Since virtualization encompasses so much in your environment, there are a lot of small ways it can go wrong. When we wrote our first installment, we realized there were quite a few more that we wanted to point out.
1. Not separating different network traffic
You can easily assign different port groups to separate these networks. We typically do this through vLANs or separate physical interfaces and/or switches.
There are a variety of performance and security reasons to keep them separated. For example, vMotion traffic is very demanding when in use and you wouldn’t want it to hinder performance on your production. We’ve seen people accidentally DDoS their production network due to vMotion sucking up all the network resources, and usually we just have to wait it out until the processes are done to bring everything back online.
2. Not using hardware features when available
Performance is typically better when utilizing features within your hardware instead of adding them in a software layer. Software has to boot up and load and uses host overhead to do it. And, if something is going awry, it’s easier to troubleshoot hardware than it is software.
3. Only doing one VM per datastore
There are max limits for VM datastores per host, and you could hit that much quicker if you assign one datastore per VM. This can also waste a lot of storage since you’re carving it up for each VM. It’s also much more difficult to manage a high number of datastores. Less is more.
We see this frequently in the spirit of disk queuing and capacity management. However, Hyper-V and VMware both have management tools now that make the management of these much easier.
However, if you have a smaller environment and use SAN-based replication, you may still want to go this route.
4. Placing any redundant virtual machines on same datastore or host
If the datastore goes offline, both nodes in your HA cluster can go down. If your redundant VMs are both on the same datastore, they’ll both go down, defeating their purpose. Using tools like DRS in VMware or policies in Hyper-V will help you prevent this from happening, even inadvertently.
For example, don’t put all your domain controllers on the same datastore or host. You can lose authentication and DNS when it goes down and it tanks your whole environment.
5. Not accounting for snapshot storage space requirements
This one can cause the aforementioned problem. If you run out of space — potentially caused by a snapshot-based virtual backup tool like Veeam — it can take your datastore offline, which would then take all your VMs that are on it offline as well.

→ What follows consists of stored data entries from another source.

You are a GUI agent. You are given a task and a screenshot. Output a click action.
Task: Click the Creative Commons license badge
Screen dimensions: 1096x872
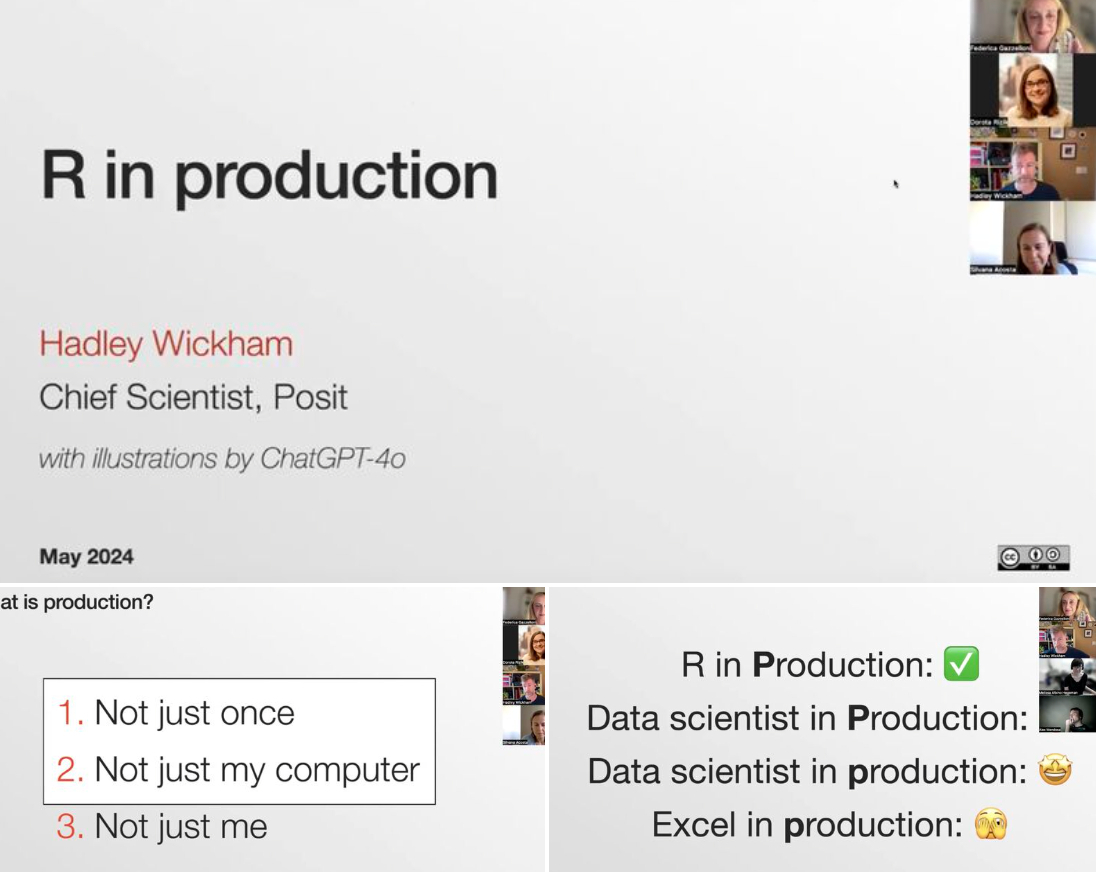pos(1033,558)
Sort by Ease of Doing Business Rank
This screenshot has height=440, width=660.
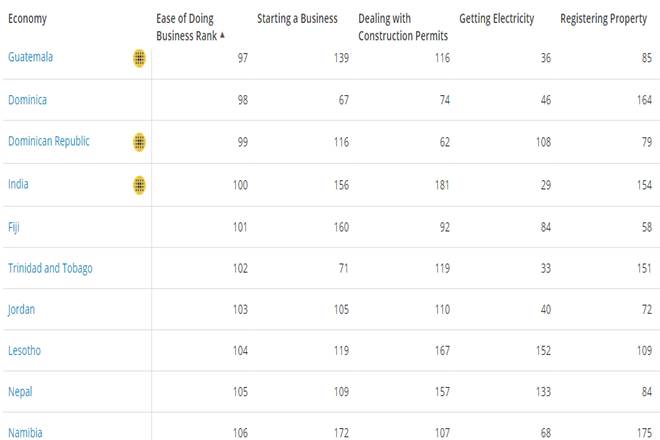[x=190, y=27]
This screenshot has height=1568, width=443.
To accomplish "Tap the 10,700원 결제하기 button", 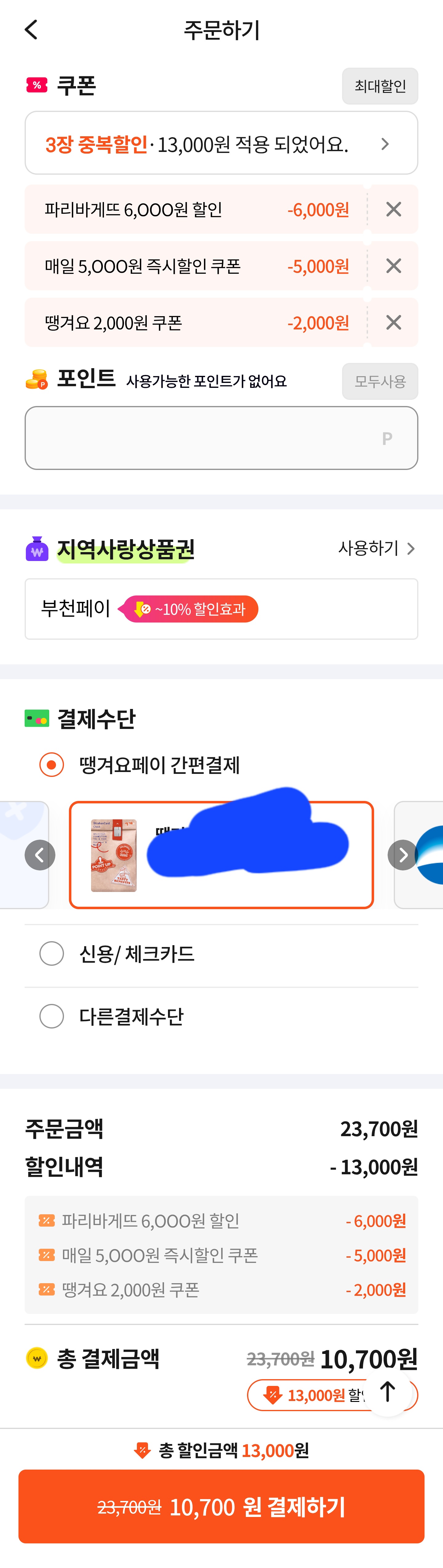I will click(221, 1506).
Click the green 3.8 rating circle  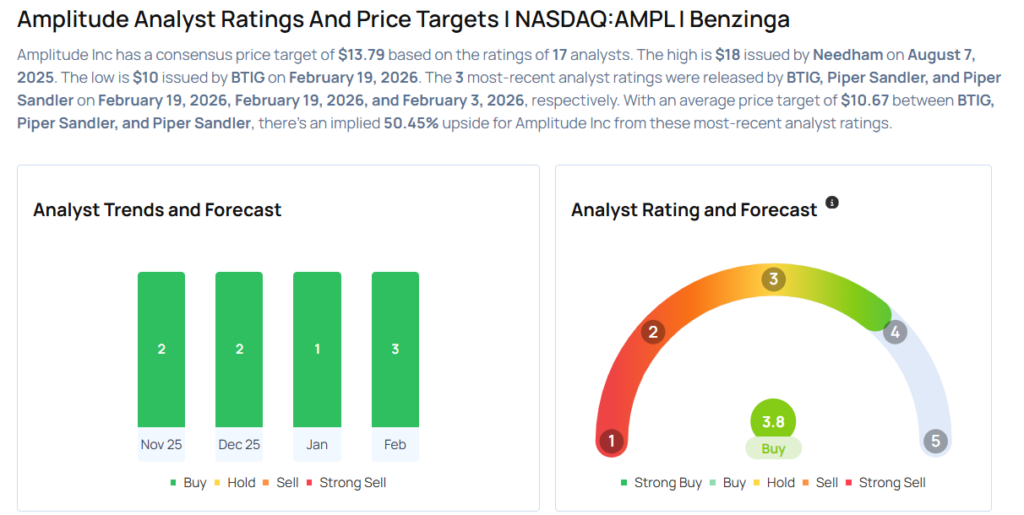(773, 422)
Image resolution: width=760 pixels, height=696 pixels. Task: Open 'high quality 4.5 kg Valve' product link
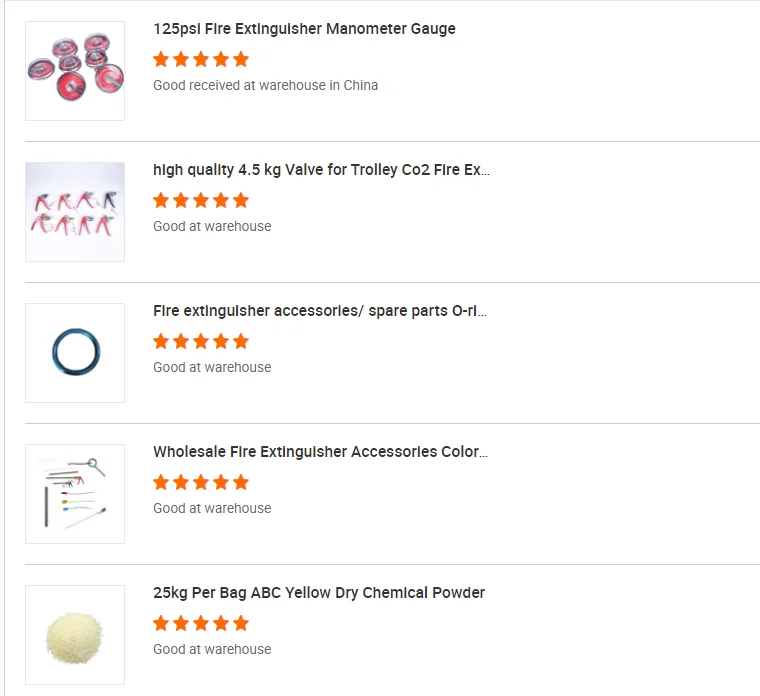[x=321, y=170]
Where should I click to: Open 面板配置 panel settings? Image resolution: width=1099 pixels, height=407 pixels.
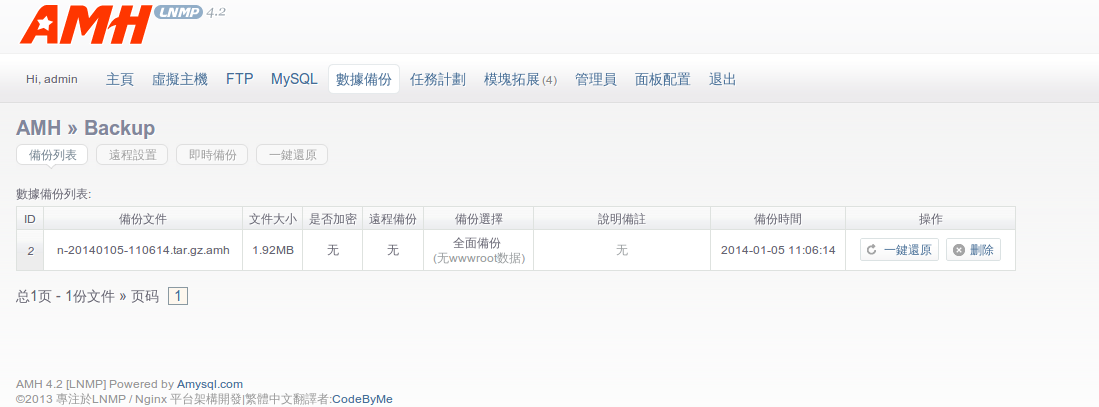[663, 79]
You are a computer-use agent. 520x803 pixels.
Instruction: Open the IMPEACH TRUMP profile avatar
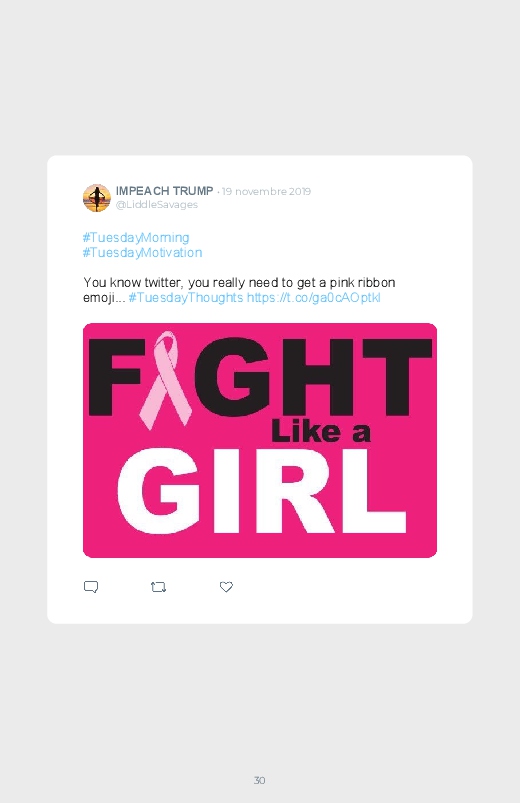(x=97, y=198)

Hello, outage.
As a rule of thumb, we usually tell people to add at least 20 percent of their total machine to their datastore to account for these snapshots. For example, if you’ve got one terabyte, we’ll recommend you have at least 1.2 terabytes of space available. Additionally, you should fully understand your workloads and subsequently your data change rate in order to properly calculate your storage size to accommodate snapshots.
6. Not setting up NTP properly
Network Time Protocol (NTP) needs to connect externally to a hosted source, i.e. a physical domain controller outside your virtual environment or outside of your organization all together like pool.ntp.org in order to keep the hosts in time sync. The virtual machines within a host typically pull their time from the host, so if the host is misconfigured so will the VMs be. PLEASE DO NOT point your host to a virtual domain controller for NTP. This can cause time drift, which is a lot less cool than it sounds, and it’s a major pain to troubleshoot.
Everything in your environment should point to the same time source. Time drift and time misalignment can wreak havoc on your domain functions, like AD replication.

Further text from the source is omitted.